As restrictions start to ease and work is resuming, desk-based working is on the increase in all parts of the world, but the way we work is changing due to the demand and increase in digital based services in the data age.
Although office and call centre based job roles have increased, there has also been a shift to more agile working, such as from home and mobile locations, due to a greater demand for more flexible working. Being sedentary at work has a huge effect on your body and can be heavily influenced by how you setup your environment and workspace.
Injury from poor posture, desk setup and bad habits can cause absence from work and reduce levels of productivity. Symptoms of pain and stiffness in the neck, upper back and shoulders are the most common, but can be avoided by following these four simple steps.
1. Workstation Setup
The position in which we work is very important as it helps to keep our body working as it should. Long term habits of hunching, slouching and overextending due to a poor ergonomic setup will start to cause problems for the body and symptoms will build up. It depends on each person and what condition their body is in, but most people are resilient, and symptoms may take a long time to develop – but when they do, they can have a huge impact on everyday life.
In the office there are a few essential things that can help you improve your working position including a good supportive seat which has a height adjustable back rest, height adjustable seat, and a good lumbar support. The screen you work off should be level with your eyes – the top third of the screen should be eye height. Your mouse and keyboard should be close to you so that your elbows remain in line with your shoulders, to prevent overreaching.

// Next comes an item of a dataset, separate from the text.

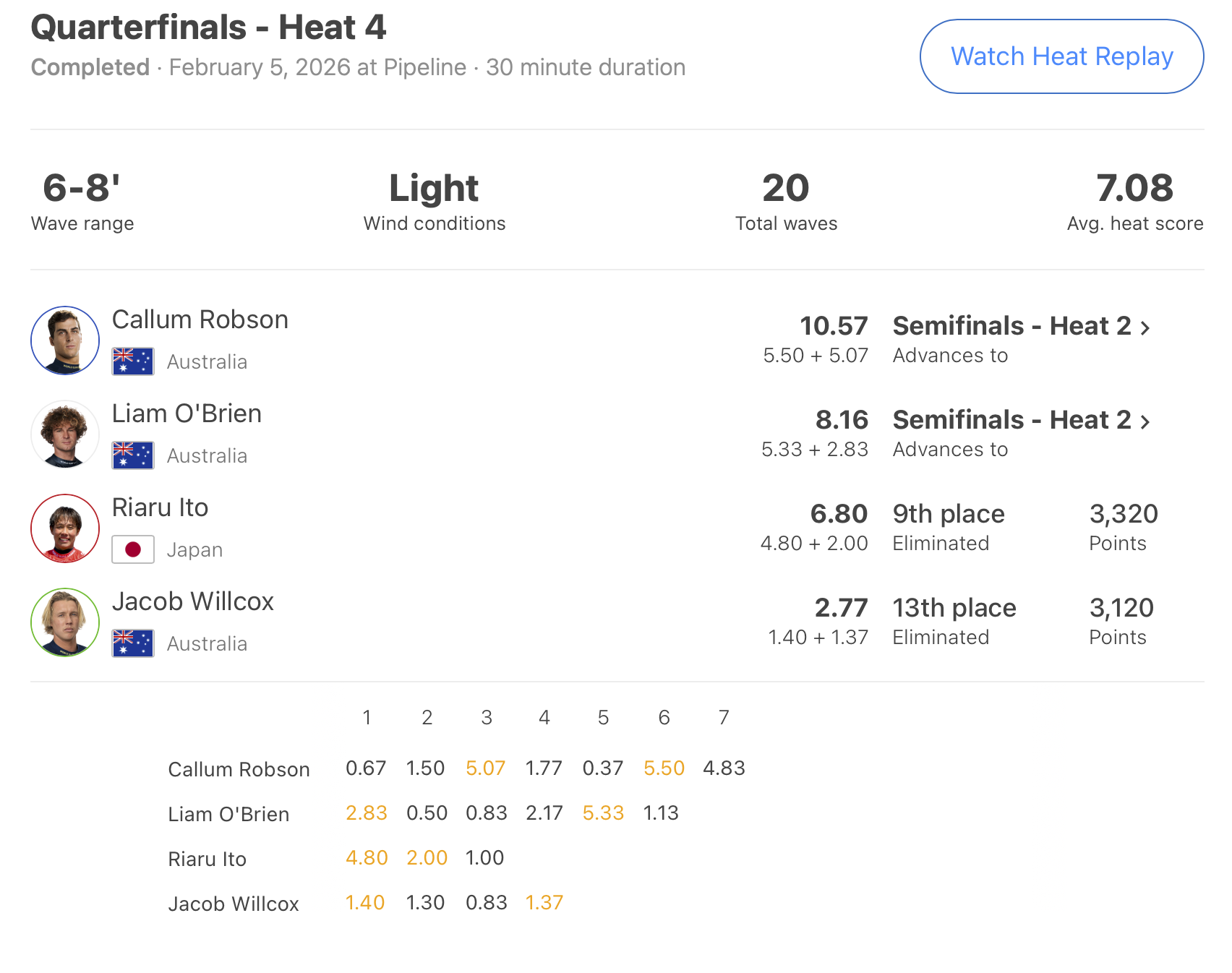The height and width of the screenshot is (973, 1232).
Task: Click chevron arrow beside Callum Robson's Semifinals
Action: pyautogui.click(x=1145, y=328)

When working from home or away from the office, you need to consider how you setup your working position. Always choose a higher working platform to bring your screen to eye height. If you do have to work in varied locations think about the time you are spending in a potential poor position, such as your laptop on a low table in a café or slumped on the sofa with the laptop on your legs. Consider getting equipment to convert your laptop to a more posture friendly setup. Essentials would be a laptop stand, wireless keyboard and mouse.
Visit https://www.hse.gov.uk/pubns/ck1.pdf for a display screen equipment checklist to keep you right.
2. Position Changes & Posture
Position changes at work are vital. Typically, if working for long periods, most people will remain in their seat and continue to work without taking a break to change their posture. When this happens, our body can become tight, weaker and we can even develop discomfort. A simple change of position every 20 minutes is enough to ease these symptoms, which could be a short walk around the office, or performing a small routine of mobility stretches for the neck, shoulders, back and legs. Now every 20 minutes may seem quite frequent – however, if left in the same position your body will start to develop some aches and pains. If you are really busy and can’t do this, then aim to get up and move around every hour!
Posture is defined as our long-term body position and this is obviously influenced by how we setup our workstation (point number 1). If you work in a good position most of the time you will have a good posture and a body that works well. If you work in an overreached, slouched, or hunched position then you are at risk of developing the dreaded hunch back posture! Your body is a product of what you do with it each day.
3. Exercise and Stretching
We weren’t designed to sit for long periods, but we were designed to move for long periods. Our body responds well to movement but breaks down when we don’t move it enough.
The key to remaining physically healthy if you have a sedentary job is to adhere to all of the points in this blog, but most importantly make your body do something different to what it does every day – by doing exercise! The best exercise to improve resilience and body function for most people is to do some form of strength training. It improves your muscle mass, strength and joint health – all things which can suffer when you remain immobile all day!
It is also essential that you implement a good stretching routine into your day as you can spend over 5 hours sitting at a desk for work. Sitting for this length of time can shorten specific muscles and cause imbalances which are not good for the body. When performing a static stretch to elongate an overactive or tight muscle, we advise to hold each stretch for a minimum of 40 seconds. Anything less that that amount of time will not allow the muscle fibers and tissues adequate time to release tension and reach the desired length.
4. Massage / Maintenance
A handy tip for work would be to keep a small massager tool by your workspace to allow you to release any tightness in the neck and shoulders, and manage any discomfort on a regular basis – this reduces the chances of developing any long term symptoms.
Regular, scheduled deep tissue massage is beneficial to help manage pain levels, improve circulation, and reduce the tight areas of stress, which can build up from your regular working demands. Seeking out good massage therapy can be key to keeping your body in check. The neck and shoulders are the most affected areas from desk-based work due to certain positions and the strain it puts on the joints of the neck, the discs and surrounding muscles. Keeping these areas loose and symptom free allows us to move comfortably, improve posture and protect the structures of these areas.
Seated work can take its toll on your body but if you follow the basics of a good setup, frequent movement, varied exercise and maintenance of body’s soft tissues then you should be fine.